James Moore: M&S will have to smarten up or its loyal customers may take the Lidl option

 

Outlook There is a "glass half full" case for Marks & Spencer. No, really. It's true that the iconic retailer's first-half profits are down 10 per cent, and that this is the second half-yearly fall in a row. But M&S at least made more than the City had expected after the supply debacles that left the company short of its most popular lines earlier in the year.

And chow down on this: the food operation that has been propping Marc Bolland's reign up continues to defy gravity.

Running a premium food business in the current economic climate ought to be a recipe for disaster. Astute and value-conscious shoppers will be well aware there are certain M&S lines for which remarkably similar equivalents can be found in Lidl at less than half the price.

Despite this consumers appear happy to throw good money the way of M&S simply for the privilege of having its logo stamped into the chocolate on their favourite biscuits. That's sweet for a retailer in urgent need of a sugar rush.

Trouble is the "glass half empty" case is just so much stronger. Take that food business. Figures out this morning from the British Retail Consortium will show that food price inflation is on the march again, increasing to 4 per cent.

It's true that other parts of the economy have provided some relief, both to the embattled consumer and a Bank of England which has very little room for manoeuvre these days.

It's also true that food inflation has been even higher.

But if M&S has to keep hiking its prices to keep up there may eventually come a point when at least some of its shoppers hold their noses and head elsewhere, if not to Lidl's then at least to Morrisons, Mr Bolland's old shop.

Which means the embattled chief executive really needs to get general merchandise right. For which read womenswear, which is still where the success of his regime will be judged.
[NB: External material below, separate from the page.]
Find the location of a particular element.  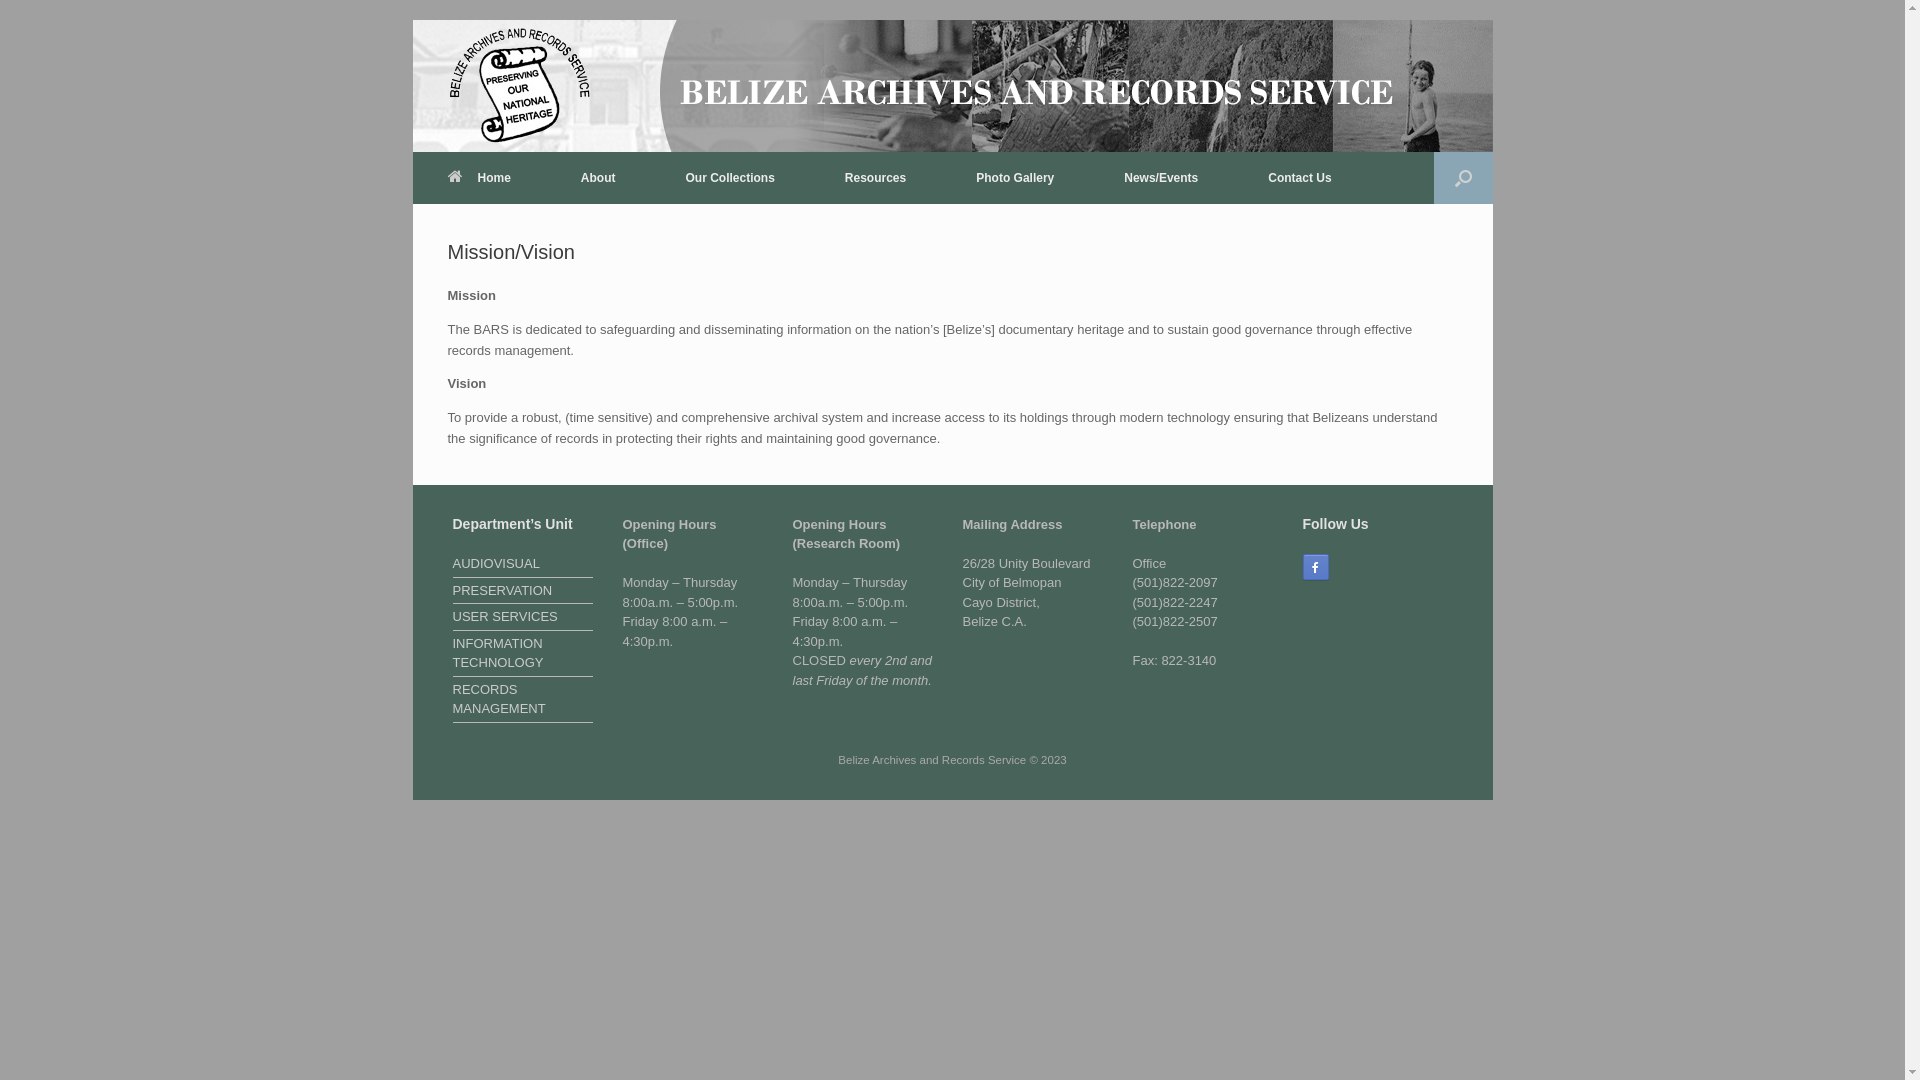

Simply stamping M&S on a skirt or a jumper isn't going to persuade people to pay up for it in the same way they will pay up for a chocolate biscuit. The look has to be right.
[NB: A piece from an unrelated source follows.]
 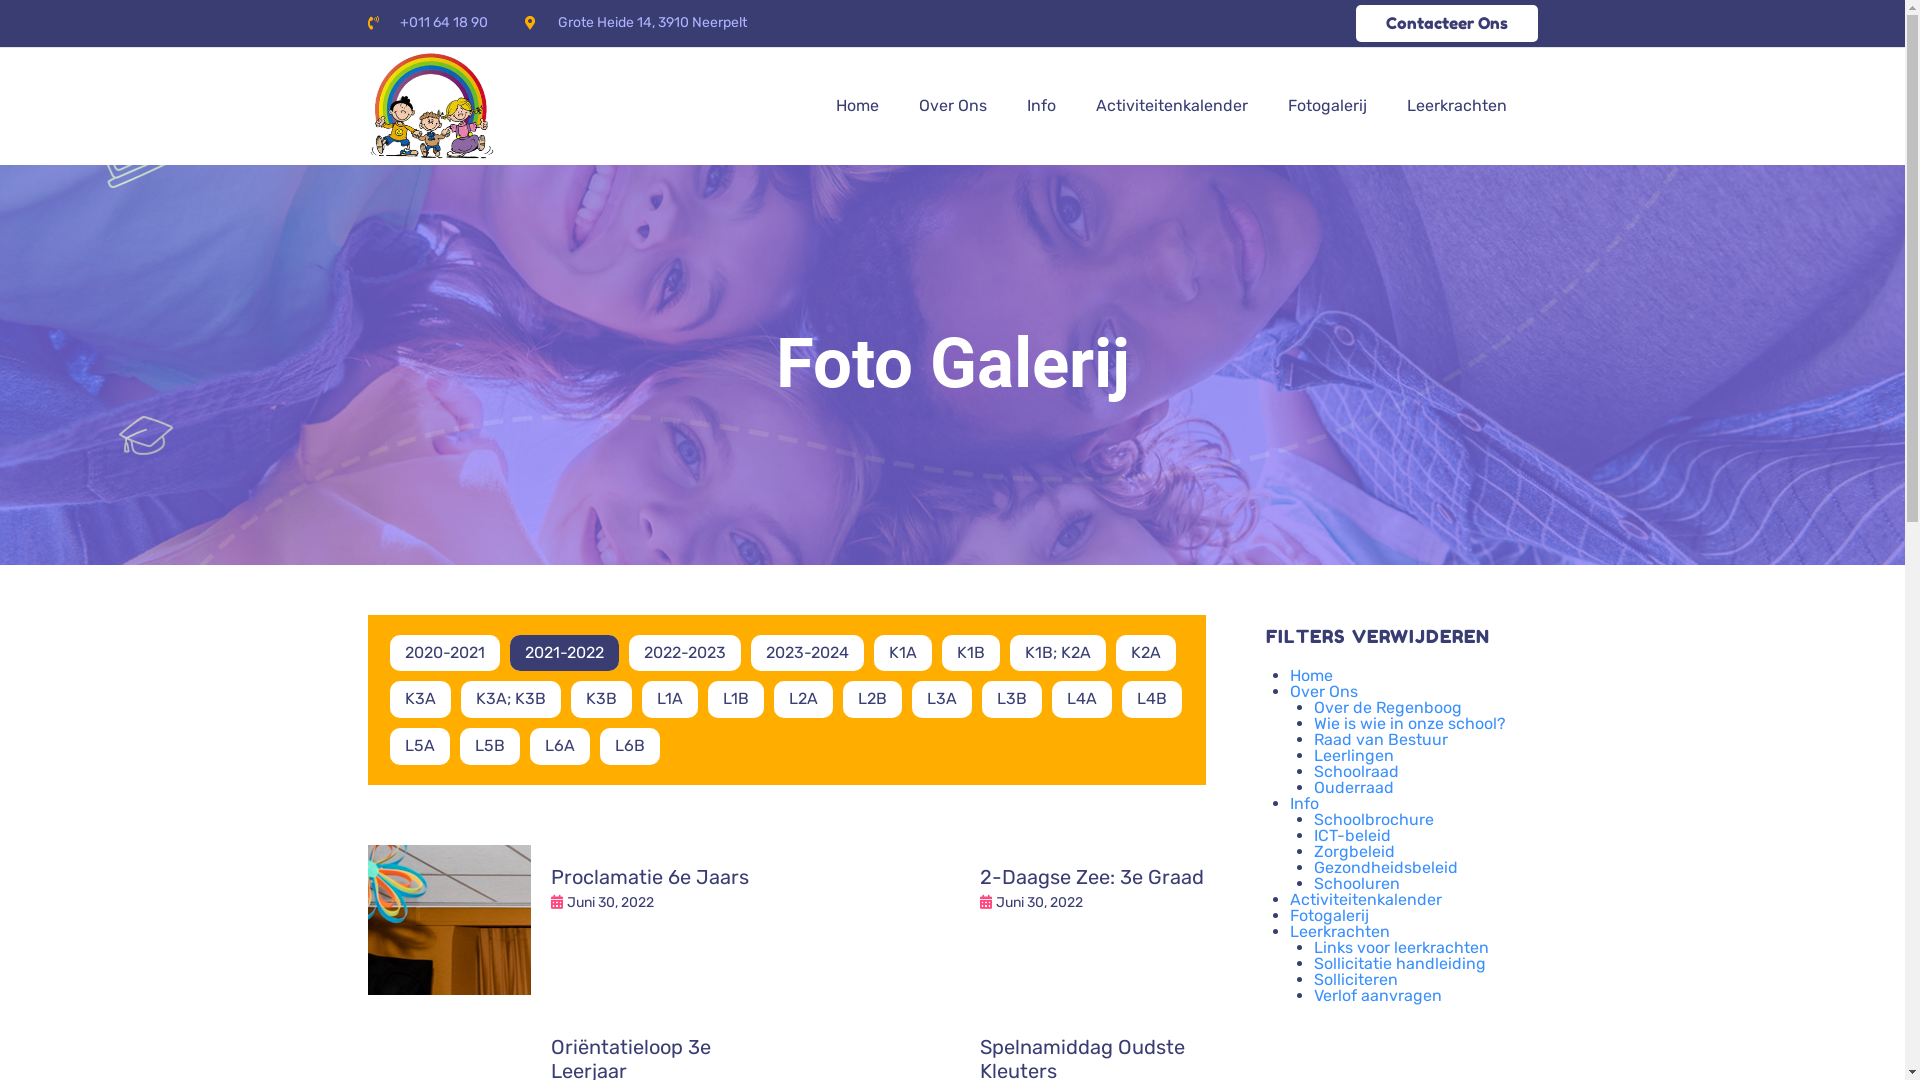 I want to click on Schoolbrochure, so click(x=1374, y=820).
Lidl's equivalent when it comes to clothes, Primark, is going great guns and not just because its clobber is cheap. It sells stock that its customers want to buy and like the look of. Something that M&S has failed to do.
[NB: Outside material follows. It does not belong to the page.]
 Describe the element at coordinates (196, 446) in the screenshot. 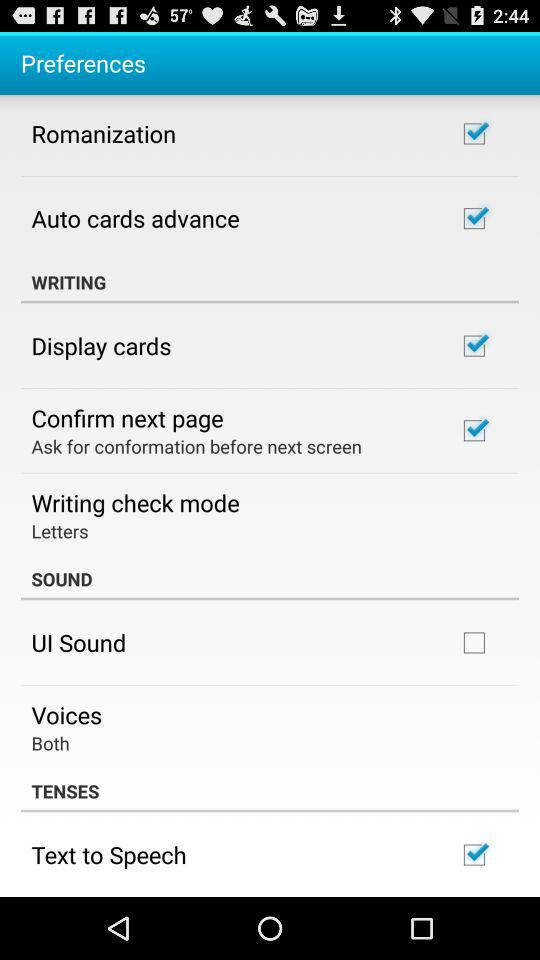

I see `turn on the icon below confirm next page app` at that location.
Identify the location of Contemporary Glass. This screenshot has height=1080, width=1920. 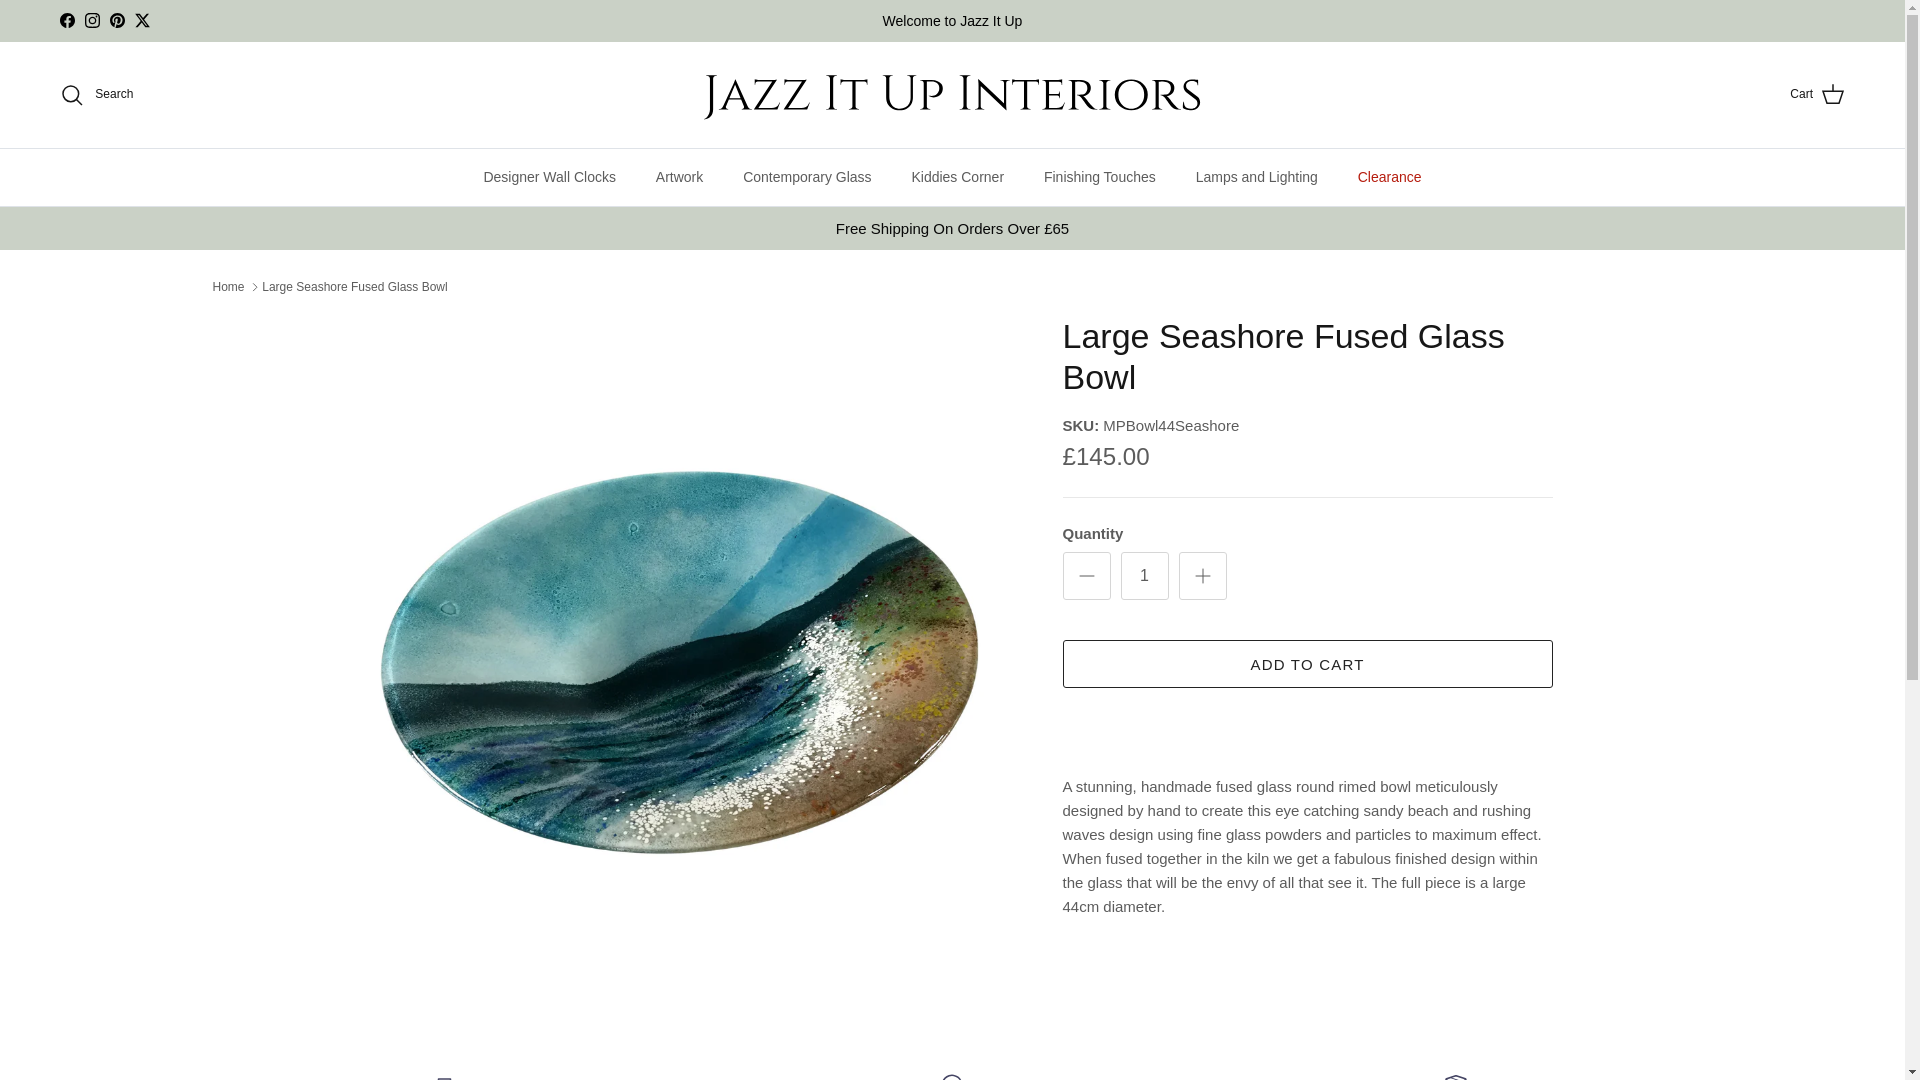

And for those M&S exiles who can't bring themselves to darken Primark's doors, there's John Lewis, or perhaps Debenhams, or old rival Next. All of them have seen improvements in their half or full-year results in recent weeks.

Mr Bolland has taken action to improve his company's supply chain so the debacle of earlier this year, when it lacked the woollens customers wanted during an unseasonal cold snap, shouldn't be repeated.

He's also shaken up his management team: John Dixon, the man who waved the magic wand at food, is now at the controls of general merchandise with former Debenhams and Jaeger chief Belinda Earl on hand as style director, at least for two or three days a week, to ensure a better reception for this year's collection.

They'd better have their pixie dust ready. The good work behind the scenes won't be worth a cheapo Lidl's chocolate biscuit if the clothes out front don't sell this autumn.